EXERCISE: Copy the data below word for word, beginning at the line that contains "Where should I click to: Click the Collapse" and ending after the line that contains "click(1003, 629)".

--- DATA EXCERPTS ---

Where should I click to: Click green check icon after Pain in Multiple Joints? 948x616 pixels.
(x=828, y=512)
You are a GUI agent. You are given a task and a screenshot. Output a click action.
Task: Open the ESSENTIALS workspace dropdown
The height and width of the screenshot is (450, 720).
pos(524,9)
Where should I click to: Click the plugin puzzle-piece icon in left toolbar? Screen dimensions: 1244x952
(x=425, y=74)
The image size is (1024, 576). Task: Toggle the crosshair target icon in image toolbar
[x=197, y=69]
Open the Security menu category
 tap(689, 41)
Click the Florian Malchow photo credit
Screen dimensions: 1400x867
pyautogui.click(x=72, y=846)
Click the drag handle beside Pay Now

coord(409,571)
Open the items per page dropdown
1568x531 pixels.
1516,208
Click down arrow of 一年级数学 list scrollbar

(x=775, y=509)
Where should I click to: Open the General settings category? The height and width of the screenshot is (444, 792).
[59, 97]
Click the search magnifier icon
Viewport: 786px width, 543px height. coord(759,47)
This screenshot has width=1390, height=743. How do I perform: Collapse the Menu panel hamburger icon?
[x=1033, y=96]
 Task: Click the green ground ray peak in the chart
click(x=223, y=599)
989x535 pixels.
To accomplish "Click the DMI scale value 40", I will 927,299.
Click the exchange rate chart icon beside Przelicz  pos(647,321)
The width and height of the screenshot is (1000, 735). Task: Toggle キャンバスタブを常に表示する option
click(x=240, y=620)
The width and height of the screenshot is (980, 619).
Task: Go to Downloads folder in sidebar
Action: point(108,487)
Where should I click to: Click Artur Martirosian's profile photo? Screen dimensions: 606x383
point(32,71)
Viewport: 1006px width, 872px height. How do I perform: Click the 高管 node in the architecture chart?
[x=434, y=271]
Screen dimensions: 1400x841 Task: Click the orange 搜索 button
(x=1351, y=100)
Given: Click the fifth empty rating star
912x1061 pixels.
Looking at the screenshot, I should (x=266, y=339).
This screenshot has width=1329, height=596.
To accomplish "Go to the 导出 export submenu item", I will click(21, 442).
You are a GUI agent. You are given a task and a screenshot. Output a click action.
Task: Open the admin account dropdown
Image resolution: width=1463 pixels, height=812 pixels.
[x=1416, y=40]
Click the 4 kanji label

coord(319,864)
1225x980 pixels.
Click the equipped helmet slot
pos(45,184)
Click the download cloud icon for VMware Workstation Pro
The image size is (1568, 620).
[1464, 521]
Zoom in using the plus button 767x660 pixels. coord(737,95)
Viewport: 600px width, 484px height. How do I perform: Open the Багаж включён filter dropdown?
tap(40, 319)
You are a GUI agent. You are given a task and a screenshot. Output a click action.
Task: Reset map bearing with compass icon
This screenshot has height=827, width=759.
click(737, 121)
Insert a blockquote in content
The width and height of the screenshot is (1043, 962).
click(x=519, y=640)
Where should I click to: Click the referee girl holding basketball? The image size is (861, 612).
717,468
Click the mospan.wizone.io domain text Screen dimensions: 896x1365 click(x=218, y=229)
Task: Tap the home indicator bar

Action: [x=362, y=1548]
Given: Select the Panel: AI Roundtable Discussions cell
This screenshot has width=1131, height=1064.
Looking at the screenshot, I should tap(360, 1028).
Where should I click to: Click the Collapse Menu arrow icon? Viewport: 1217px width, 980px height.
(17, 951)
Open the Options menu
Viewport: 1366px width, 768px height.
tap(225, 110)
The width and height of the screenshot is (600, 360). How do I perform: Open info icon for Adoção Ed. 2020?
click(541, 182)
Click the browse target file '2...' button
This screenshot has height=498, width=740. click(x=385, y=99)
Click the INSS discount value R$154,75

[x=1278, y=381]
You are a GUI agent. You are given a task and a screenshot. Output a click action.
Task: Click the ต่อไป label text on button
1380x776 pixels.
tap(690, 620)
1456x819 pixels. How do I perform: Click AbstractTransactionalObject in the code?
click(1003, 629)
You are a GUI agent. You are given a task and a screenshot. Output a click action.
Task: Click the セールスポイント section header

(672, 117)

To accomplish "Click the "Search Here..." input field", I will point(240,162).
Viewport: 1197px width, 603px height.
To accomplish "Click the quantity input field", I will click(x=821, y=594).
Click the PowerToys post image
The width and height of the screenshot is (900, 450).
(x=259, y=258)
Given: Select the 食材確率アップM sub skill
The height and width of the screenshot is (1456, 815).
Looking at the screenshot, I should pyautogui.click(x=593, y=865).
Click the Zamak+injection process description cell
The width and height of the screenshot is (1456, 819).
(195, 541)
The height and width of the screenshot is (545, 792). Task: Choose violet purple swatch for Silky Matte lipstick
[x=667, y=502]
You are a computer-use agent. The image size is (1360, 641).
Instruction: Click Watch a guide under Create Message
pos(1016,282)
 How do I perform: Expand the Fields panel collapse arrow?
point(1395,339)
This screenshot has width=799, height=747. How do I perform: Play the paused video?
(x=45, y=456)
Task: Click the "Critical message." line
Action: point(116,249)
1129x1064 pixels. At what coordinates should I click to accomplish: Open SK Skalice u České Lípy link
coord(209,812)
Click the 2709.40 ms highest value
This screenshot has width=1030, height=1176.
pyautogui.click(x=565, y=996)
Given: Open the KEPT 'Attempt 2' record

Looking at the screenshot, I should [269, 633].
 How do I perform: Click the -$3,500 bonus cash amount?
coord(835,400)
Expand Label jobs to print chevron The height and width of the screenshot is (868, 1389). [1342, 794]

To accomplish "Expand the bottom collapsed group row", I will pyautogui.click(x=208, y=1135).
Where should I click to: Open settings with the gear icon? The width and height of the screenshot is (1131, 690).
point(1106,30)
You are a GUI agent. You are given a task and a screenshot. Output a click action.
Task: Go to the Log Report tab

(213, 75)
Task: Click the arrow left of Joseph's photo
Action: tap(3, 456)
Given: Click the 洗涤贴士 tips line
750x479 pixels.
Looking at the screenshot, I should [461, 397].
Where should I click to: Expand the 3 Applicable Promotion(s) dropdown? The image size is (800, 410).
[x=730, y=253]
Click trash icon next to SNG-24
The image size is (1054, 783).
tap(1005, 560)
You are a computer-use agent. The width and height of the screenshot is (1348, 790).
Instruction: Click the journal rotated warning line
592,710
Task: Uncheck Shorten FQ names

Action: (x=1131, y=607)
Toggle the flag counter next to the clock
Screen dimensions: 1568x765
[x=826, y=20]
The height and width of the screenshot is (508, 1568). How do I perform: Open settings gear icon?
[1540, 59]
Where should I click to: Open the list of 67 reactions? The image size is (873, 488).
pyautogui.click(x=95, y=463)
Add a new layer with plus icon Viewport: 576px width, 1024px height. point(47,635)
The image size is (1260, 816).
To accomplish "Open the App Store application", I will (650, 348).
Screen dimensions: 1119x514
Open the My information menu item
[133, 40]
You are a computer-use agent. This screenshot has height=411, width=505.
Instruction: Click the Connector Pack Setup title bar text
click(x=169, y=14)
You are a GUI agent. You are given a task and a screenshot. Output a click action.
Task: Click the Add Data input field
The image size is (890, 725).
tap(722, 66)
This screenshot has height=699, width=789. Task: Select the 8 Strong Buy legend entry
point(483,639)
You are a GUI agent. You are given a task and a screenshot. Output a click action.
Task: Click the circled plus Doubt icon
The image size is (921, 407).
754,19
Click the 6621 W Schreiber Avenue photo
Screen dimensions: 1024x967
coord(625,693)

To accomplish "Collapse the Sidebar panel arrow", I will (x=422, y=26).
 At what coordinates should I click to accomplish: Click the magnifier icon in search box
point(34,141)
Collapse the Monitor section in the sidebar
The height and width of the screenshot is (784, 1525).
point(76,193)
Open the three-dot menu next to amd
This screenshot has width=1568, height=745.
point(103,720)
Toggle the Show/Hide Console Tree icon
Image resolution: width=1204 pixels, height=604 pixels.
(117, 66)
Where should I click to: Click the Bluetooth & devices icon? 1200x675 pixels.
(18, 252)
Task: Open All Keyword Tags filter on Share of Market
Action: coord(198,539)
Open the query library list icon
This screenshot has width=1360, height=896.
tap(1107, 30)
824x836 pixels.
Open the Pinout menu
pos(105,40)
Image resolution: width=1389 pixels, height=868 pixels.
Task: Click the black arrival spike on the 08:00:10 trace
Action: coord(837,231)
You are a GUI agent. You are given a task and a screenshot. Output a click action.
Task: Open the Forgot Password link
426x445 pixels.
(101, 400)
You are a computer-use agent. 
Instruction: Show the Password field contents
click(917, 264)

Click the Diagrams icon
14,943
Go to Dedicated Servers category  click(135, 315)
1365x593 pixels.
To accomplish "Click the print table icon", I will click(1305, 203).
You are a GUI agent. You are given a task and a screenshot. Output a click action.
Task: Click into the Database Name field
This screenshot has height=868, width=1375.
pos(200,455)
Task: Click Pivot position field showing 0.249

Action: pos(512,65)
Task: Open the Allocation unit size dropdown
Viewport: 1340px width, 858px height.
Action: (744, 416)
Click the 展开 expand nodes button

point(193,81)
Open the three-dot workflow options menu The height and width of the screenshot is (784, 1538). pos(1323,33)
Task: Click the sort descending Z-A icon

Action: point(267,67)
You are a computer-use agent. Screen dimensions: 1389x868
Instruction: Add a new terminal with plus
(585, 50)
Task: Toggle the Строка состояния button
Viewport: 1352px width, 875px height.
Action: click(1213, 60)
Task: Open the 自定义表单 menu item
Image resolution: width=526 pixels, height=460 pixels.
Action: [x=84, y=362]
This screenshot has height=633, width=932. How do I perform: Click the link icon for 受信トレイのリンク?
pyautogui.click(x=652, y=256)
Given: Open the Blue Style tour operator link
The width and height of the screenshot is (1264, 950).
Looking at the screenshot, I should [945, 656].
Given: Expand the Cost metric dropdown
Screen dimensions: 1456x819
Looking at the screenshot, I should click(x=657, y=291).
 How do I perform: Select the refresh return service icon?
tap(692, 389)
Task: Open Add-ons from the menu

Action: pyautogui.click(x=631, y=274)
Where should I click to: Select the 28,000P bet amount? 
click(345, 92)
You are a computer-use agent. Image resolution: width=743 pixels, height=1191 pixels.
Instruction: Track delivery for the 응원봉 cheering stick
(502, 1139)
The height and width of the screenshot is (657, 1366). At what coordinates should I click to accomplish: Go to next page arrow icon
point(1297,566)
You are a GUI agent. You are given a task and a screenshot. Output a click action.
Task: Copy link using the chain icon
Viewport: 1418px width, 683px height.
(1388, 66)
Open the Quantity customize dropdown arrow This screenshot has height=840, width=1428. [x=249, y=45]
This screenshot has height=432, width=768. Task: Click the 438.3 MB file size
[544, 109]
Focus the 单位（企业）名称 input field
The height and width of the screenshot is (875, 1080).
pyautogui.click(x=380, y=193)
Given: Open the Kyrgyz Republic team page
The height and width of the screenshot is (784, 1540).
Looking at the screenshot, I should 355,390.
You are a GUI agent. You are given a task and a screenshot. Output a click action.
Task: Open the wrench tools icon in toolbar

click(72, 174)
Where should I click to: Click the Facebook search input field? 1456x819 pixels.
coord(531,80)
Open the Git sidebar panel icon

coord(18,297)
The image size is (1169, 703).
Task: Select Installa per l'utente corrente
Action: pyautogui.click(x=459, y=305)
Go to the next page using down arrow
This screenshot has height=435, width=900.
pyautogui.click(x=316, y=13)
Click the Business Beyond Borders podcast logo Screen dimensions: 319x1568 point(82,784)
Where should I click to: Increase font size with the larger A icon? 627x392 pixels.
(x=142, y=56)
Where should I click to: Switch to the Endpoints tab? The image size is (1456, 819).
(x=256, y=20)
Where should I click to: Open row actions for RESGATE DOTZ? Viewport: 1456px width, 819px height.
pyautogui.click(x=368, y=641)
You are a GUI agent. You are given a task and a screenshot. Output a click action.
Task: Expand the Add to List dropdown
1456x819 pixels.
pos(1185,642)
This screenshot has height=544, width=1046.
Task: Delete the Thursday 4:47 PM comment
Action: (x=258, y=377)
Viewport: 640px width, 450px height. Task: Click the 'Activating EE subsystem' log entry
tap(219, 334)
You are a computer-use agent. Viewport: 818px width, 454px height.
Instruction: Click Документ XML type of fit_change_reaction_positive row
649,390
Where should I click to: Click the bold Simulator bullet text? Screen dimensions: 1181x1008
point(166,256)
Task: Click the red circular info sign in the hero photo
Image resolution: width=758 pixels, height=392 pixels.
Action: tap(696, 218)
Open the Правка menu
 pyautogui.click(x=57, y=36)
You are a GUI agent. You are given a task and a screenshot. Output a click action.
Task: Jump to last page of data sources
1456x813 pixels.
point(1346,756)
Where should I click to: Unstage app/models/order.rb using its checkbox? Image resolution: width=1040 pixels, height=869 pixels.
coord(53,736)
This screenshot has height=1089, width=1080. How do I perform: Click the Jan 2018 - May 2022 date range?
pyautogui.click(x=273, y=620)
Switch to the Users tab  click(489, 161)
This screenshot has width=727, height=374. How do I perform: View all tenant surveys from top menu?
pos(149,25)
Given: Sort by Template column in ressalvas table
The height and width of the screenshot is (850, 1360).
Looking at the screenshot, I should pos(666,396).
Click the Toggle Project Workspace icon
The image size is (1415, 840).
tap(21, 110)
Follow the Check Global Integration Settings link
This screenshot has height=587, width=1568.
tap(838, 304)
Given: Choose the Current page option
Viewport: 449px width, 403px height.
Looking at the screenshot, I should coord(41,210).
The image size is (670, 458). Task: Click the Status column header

---

TASK ANSWER:
Where should I click to: Click the Collapse Menu arrow icon? Viewport: 1217px width, 980px height.
(17, 951)
Open the Options menu
Viewport: 1366px width, 768px height.
tap(225, 110)
The width and height of the screenshot is (600, 360). How do I perform: Open info icon for Adoção Ed. 2020?
click(541, 182)
Click the browse target file '2...' button
This screenshot has height=498, width=740. click(x=385, y=99)
Click the INSS discount value R$154,75

[x=1278, y=381]
You are a GUI agent. You are given a task and a screenshot. Output a click action.
Task: Click the ต่อไป label text on button
1380x776 pixels.
tap(690, 620)
1456x819 pixels. How do I perform: Click AbstractTransactionalObject in the code?
click(1003, 629)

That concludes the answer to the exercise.